TASK TO CARRY OUT> Your answer must be one number: the count of lines below that include "Business".
== INFORMATION GIVEN ==
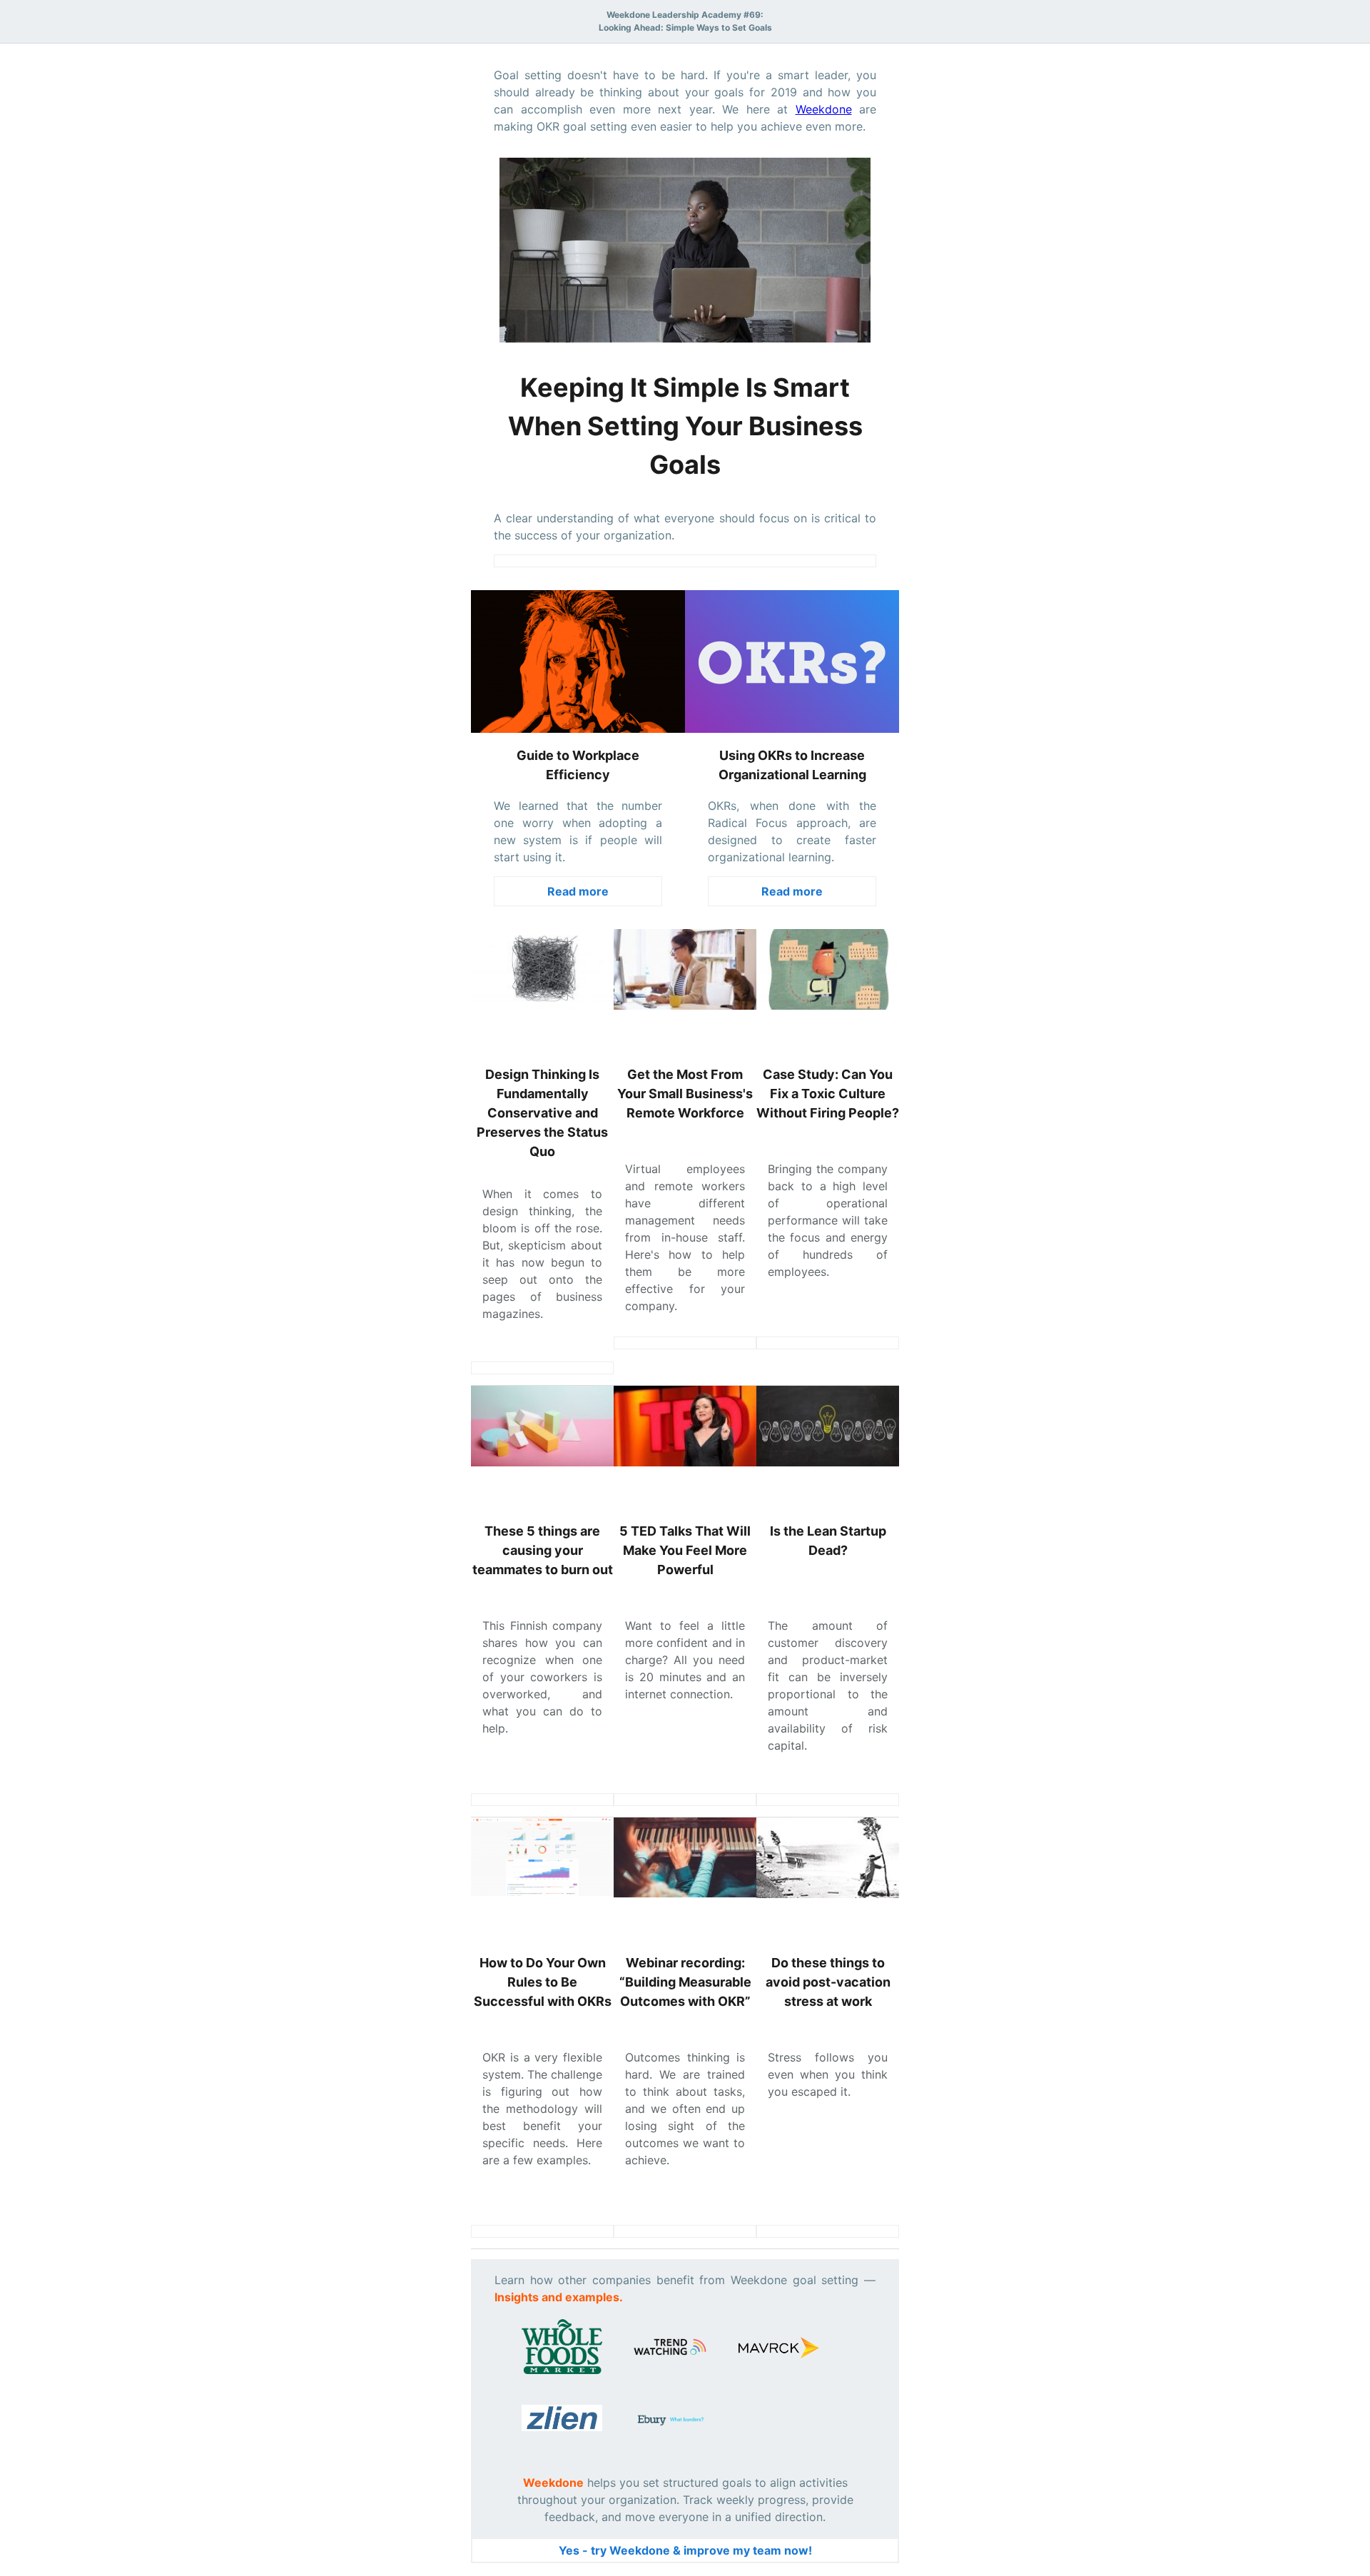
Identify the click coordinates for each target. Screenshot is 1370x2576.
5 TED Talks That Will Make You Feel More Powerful (685, 1550)
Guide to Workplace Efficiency (578, 765)
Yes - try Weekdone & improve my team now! (685, 2550)
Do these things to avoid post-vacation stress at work (828, 1982)
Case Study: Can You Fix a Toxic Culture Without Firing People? (827, 1093)
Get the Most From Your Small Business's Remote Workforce (685, 1093)
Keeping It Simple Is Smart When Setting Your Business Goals (685, 426)
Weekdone (824, 109)
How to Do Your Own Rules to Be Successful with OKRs (543, 1982)
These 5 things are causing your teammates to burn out (542, 1550)
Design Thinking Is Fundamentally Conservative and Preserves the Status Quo (542, 1113)
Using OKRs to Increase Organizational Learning (792, 765)
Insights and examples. (558, 2297)
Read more (578, 891)
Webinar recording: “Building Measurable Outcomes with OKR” (685, 1982)
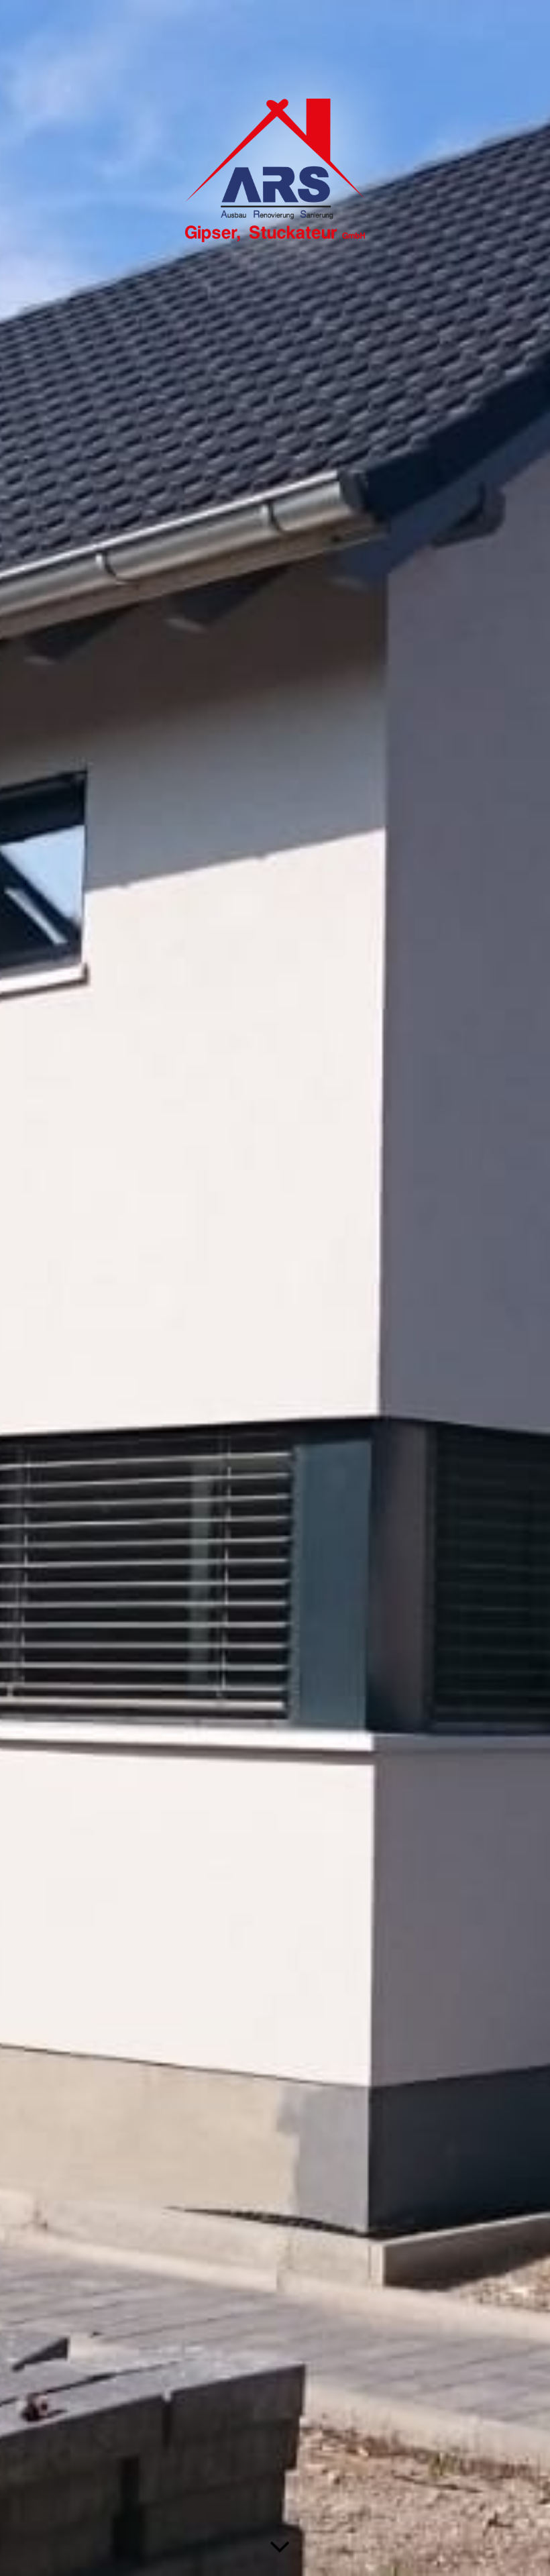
===
TASK RESULT> 2